### What to do:
Transcribe the listing below only from the line with "Screen dimensions: 913x839" up to and including the line with "Click the Performance section heading".

### Data extract:
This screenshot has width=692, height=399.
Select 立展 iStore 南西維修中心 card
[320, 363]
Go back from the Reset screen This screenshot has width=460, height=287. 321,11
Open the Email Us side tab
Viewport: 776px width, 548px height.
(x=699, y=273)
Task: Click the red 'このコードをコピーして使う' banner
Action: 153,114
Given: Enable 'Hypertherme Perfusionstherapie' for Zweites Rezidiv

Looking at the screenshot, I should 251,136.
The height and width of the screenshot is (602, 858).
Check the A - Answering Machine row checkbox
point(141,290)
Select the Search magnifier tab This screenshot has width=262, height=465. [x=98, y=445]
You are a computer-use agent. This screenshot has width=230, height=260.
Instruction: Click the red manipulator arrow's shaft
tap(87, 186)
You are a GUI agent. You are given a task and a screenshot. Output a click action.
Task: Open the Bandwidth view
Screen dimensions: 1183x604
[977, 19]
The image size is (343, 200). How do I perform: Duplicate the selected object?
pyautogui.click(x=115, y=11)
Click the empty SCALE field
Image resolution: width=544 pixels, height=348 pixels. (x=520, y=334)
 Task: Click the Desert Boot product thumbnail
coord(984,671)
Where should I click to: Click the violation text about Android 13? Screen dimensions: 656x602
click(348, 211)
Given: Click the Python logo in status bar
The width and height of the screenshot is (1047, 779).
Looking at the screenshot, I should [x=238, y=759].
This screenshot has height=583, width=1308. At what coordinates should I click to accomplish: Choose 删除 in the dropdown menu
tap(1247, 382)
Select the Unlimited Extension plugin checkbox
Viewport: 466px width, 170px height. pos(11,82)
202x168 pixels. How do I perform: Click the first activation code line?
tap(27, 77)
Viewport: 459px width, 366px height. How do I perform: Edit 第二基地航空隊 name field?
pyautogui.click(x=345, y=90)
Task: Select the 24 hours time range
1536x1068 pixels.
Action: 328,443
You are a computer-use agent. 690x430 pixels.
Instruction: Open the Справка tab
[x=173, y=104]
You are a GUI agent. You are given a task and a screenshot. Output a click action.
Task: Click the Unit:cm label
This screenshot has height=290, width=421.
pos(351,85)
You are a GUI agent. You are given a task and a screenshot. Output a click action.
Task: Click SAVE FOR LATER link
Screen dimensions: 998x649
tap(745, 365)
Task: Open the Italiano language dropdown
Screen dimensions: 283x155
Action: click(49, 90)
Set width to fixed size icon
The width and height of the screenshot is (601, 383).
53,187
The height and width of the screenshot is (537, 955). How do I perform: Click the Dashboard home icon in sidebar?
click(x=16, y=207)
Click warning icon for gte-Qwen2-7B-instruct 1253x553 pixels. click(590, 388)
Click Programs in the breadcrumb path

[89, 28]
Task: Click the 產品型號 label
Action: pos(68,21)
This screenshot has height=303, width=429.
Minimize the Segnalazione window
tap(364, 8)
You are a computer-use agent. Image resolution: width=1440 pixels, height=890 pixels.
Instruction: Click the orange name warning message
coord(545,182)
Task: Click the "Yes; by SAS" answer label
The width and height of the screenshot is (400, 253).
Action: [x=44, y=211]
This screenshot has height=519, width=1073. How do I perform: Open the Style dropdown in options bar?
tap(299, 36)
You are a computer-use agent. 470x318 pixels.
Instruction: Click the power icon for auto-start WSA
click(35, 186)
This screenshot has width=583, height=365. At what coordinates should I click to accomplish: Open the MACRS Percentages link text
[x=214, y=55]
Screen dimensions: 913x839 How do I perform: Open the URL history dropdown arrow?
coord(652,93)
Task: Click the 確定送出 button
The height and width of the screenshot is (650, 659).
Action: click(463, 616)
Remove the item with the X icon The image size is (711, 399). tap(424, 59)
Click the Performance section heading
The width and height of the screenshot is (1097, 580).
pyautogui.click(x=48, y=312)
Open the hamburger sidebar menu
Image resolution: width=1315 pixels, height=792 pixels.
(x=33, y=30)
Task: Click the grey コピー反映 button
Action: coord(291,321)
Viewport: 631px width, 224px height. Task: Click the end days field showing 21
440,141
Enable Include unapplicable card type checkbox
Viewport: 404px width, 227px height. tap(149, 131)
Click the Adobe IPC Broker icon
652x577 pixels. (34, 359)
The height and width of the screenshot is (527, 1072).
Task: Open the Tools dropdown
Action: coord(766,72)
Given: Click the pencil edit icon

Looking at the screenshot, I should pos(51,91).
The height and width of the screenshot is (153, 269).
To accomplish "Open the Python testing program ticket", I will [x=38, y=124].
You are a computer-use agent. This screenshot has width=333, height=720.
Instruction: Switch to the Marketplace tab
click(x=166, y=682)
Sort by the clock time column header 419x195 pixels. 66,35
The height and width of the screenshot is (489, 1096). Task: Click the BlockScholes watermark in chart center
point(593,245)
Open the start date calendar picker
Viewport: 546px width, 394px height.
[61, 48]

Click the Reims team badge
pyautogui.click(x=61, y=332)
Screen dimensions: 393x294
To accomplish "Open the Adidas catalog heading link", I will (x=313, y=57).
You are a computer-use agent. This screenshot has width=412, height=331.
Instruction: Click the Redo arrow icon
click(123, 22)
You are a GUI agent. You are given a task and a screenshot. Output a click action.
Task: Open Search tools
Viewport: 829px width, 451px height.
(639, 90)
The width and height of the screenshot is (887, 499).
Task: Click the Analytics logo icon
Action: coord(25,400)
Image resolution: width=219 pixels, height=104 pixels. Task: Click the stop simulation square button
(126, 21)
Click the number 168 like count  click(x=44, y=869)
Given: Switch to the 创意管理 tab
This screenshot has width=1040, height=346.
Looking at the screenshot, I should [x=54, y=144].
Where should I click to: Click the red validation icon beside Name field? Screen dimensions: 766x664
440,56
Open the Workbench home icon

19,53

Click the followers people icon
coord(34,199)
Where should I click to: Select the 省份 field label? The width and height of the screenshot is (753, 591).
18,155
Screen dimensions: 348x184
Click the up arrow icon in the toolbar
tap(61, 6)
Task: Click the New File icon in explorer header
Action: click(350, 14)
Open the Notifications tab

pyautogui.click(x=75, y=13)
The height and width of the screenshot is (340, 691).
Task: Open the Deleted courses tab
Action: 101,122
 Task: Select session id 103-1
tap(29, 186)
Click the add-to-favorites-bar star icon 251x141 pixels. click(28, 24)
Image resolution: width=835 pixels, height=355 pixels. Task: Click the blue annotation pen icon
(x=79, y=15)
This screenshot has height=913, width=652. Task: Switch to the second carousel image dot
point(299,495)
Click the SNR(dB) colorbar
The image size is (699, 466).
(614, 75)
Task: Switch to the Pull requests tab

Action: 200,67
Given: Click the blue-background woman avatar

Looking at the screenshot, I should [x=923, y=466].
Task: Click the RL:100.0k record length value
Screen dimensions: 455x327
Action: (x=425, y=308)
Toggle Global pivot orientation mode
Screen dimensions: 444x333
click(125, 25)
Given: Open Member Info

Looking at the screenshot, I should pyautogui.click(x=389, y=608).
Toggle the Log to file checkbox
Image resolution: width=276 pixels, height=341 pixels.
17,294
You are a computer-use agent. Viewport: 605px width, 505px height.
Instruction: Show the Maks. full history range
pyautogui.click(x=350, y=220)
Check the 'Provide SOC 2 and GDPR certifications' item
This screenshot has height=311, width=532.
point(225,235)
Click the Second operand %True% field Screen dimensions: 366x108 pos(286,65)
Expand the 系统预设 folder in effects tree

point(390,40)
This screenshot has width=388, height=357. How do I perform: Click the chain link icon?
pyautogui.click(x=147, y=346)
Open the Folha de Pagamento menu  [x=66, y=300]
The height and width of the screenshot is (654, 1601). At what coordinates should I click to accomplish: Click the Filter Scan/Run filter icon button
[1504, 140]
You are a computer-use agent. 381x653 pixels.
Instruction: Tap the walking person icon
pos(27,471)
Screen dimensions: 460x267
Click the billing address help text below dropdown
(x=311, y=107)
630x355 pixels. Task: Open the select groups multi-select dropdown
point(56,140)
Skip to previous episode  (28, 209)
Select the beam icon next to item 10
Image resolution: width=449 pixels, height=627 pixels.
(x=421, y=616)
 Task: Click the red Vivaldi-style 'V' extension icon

### Exercise answer:
Screen dimensions: 913x839 How do I perform: Open the URL history dropdown arrow?
coord(652,93)
Task: Click the 確定送出 button
The height and width of the screenshot is (650, 659).
Action: click(463, 616)
Remove the item with the X icon The image size is (711, 399). tap(424, 59)
Click the Performance section heading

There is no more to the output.